• PROVIDED INFORMATION:
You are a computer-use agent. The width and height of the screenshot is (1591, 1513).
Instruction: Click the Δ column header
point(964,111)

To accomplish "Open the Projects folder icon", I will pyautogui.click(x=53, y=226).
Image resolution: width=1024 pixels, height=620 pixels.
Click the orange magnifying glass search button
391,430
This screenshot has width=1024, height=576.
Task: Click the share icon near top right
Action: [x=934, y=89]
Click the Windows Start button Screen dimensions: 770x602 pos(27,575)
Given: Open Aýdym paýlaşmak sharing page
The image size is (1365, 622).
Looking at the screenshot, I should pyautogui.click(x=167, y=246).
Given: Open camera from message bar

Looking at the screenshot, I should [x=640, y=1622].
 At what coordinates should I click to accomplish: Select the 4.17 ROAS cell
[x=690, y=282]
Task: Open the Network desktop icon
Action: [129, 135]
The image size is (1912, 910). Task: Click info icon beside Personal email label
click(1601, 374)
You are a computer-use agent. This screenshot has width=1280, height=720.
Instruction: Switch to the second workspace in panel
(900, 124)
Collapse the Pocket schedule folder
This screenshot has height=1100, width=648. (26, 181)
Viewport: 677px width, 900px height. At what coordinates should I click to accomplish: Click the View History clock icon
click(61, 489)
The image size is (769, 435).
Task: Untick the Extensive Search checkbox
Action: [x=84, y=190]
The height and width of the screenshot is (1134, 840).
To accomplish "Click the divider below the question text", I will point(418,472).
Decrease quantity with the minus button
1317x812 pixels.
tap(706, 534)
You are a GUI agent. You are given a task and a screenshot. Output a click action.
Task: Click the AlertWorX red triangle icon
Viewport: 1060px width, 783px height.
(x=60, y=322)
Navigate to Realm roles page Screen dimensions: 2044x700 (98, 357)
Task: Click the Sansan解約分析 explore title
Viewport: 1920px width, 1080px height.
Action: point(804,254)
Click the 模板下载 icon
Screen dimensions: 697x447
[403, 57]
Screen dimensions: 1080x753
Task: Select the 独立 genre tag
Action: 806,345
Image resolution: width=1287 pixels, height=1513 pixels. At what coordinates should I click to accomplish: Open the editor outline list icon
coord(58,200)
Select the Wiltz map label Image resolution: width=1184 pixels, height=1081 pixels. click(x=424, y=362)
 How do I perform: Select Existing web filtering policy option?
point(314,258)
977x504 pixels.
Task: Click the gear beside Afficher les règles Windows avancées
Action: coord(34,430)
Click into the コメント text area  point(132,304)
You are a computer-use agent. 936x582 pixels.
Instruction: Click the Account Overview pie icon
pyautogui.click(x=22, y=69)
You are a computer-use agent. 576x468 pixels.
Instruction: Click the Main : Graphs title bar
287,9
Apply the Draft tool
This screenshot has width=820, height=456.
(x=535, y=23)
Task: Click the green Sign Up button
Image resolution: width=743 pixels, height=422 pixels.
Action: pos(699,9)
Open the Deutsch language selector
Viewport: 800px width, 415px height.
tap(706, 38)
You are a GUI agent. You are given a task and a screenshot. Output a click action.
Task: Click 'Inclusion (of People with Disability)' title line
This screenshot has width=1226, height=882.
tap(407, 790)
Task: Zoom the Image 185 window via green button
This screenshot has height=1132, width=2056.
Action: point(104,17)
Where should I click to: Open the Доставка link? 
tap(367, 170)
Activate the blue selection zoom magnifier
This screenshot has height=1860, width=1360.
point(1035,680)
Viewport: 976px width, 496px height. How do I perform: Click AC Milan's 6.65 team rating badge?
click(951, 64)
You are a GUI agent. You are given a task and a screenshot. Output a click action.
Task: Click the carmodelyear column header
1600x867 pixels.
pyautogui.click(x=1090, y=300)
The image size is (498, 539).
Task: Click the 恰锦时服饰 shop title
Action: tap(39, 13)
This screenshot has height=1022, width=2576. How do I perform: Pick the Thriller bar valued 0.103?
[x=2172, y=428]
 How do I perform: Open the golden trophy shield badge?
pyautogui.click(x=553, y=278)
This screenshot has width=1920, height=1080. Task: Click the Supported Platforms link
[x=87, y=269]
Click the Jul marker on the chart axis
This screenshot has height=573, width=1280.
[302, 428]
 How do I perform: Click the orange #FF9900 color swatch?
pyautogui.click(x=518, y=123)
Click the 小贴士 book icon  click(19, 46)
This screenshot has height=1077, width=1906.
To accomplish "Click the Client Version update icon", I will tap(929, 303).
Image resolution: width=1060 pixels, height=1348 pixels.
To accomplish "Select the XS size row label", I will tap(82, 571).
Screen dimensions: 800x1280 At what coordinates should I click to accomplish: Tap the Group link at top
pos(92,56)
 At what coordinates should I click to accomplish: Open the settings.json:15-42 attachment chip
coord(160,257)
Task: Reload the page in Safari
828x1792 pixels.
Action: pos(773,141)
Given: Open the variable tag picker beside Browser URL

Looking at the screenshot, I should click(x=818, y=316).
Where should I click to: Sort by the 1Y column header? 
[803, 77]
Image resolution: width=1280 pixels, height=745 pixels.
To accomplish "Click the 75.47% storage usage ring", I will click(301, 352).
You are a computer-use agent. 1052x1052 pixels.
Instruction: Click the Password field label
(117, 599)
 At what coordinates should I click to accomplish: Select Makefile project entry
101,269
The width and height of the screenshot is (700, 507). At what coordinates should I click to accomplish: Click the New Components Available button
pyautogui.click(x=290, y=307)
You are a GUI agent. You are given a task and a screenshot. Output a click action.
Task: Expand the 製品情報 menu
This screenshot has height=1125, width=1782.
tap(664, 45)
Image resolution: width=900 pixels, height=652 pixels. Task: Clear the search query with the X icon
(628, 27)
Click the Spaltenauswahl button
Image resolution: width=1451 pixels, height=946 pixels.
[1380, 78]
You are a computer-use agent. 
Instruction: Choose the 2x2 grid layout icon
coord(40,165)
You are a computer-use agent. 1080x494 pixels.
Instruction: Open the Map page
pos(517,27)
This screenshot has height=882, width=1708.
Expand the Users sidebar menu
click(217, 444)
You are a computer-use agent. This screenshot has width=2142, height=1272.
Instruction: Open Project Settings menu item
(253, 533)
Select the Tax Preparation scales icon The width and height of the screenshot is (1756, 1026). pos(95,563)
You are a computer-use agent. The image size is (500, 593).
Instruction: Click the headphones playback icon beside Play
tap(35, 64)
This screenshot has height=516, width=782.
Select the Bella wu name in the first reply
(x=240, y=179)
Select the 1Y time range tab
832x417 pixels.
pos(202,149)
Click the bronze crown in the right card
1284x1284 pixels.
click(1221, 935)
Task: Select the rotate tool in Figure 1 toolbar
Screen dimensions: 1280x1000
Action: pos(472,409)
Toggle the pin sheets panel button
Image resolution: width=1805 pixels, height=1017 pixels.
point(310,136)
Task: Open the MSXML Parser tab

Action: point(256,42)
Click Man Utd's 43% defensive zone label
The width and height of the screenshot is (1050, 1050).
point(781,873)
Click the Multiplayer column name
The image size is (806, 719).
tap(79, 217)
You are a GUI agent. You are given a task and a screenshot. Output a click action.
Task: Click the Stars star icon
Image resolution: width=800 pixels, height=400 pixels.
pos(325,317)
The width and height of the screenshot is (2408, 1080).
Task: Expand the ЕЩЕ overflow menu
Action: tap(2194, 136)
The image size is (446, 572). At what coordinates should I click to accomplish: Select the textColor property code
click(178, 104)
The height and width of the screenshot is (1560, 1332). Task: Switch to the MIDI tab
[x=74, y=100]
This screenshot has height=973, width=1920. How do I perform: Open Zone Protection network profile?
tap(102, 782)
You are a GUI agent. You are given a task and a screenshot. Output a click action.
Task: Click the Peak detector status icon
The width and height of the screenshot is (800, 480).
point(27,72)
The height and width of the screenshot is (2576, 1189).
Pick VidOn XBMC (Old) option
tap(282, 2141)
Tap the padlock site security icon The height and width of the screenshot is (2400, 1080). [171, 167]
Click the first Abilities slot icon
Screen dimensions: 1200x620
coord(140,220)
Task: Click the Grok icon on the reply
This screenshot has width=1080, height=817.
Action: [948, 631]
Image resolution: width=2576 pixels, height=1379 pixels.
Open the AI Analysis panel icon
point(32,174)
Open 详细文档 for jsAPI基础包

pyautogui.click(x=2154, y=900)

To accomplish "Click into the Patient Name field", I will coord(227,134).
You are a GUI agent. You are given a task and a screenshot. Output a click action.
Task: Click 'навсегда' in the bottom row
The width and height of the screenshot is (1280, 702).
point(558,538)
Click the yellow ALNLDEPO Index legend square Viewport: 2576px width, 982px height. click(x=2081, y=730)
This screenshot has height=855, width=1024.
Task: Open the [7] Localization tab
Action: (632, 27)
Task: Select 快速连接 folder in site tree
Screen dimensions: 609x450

• SET PROBLEM:
Turn part of the listing into a Markdown table with the columns No. and Text, starting at the line that contains "How do I perform: Click the" and ending after the line that contains "tap(35, 64)". Give each line its own numbered row, and leave out blank lines.

• CORRECT RESULT:
| No. | Text |
|---|---|
| 1 |  How do I perform: Click the orange #FF9900 color swatch? |
| 2 | pyautogui.click(x=518, y=123) |
| 3 | Click the 小贴士 book icon  click(19, 46) |
| 4 | This screenshot has height=1077, width=1906. |
| 5 | To accomplish "Click the Client Version update icon", I will tap(929, 303). |
| 6 | Image resolution: width=1060 pixels, height=1348 pixels. |
| 7 | To accomplish "Select the XS size row label", I will tap(82, 571). |
| 8 | Screen dimensions: 800x1280 At what coordinates should I click to accomplish: Tap the Group link at top |
| 9 | pos(92,56) |
| 10 |  At what coordinates should I click to accomplish: Open the settings.json:15-42 attachment chip |
| 11 | coord(160,257) |
| 12 | Task: Reload the page in Safari |
| 13 | 828x1792 pixels. |
| 14 | Action: pos(773,141) |
| 15 | Given: Open the variable tag picker beside Browser URL |
| 16 | Looking at the screenshot, I should click(x=818, y=316). |
| 17 | Where should I click to: Sort by the 1Y column header?  |
| 18 | [803, 77] |
| 19 | Image resolution: width=1280 pixels, height=745 pixels. |
| 20 | To accomplish "Click the 75.47% storage usage ring", I will click(301, 352). |
| 21 | You are a computer-use agent. 1052x1052 pixels. |
| 22 | Instruction: Click the Password field label |
| 23 | (117, 599) |
| 24 |  At what coordinates should I click to accomplish: Select Makefile project entry |
| 25 | 101,269 |
| 26 | The width and height of the screenshot is (700, 507). At what coordinates should I click to accomplish: Click the New Components Available button |
| 27 | pyautogui.click(x=290, y=307) |
| 28 | You are a GUI agent. You are given a task and a screenshot. Output a click action. |
| 29 | Task: Expand the 製品情報 menu |
| 30 | This screenshot has height=1125, width=1782. |
| 31 | tap(664, 45) |
| 32 | Image resolution: width=900 pixels, height=652 pixels. Task: Clear the search query with the X icon |
| 33 | (628, 27) |
| 34 | Click the Spaltenauswahl button |
| 35 | Image resolution: width=1451 pixels, height=946 pixels. |
| 36 | [1380, 78] |
| 37 | You are a computer-use agent.  |
| 38 | Instruction: Choose the 2x2 grid layout icon |
| 39 | coord(40,165) |
| 40 | You are a computer-use agent. 1080x494 pixels. |
| 41 | Instruction: Open the Map page |
| 42 | pos(517,27) |
| 43 | This screenshot has height=882, width=1708. |
| 44 | Expand the Users sidebar menu |
| 45 | click(217, 444) |
| 46 | You are a computer-use agent. This screenshot has width=2142, height=1272. |
| 47 | Instruction: Open Project Settings menu item |
| 48 | (253, 533) |
| 49 | Select the Tax Preparation scales icon The width and height of the screenshot is (1756, 1026). pos(95,563) |
| 50 | You are a computer-use agent. The image size is (500, 593). |
| 51 | Instruction: Click the headphones playback icon beside Play |
| 52 | tap(35, 64) |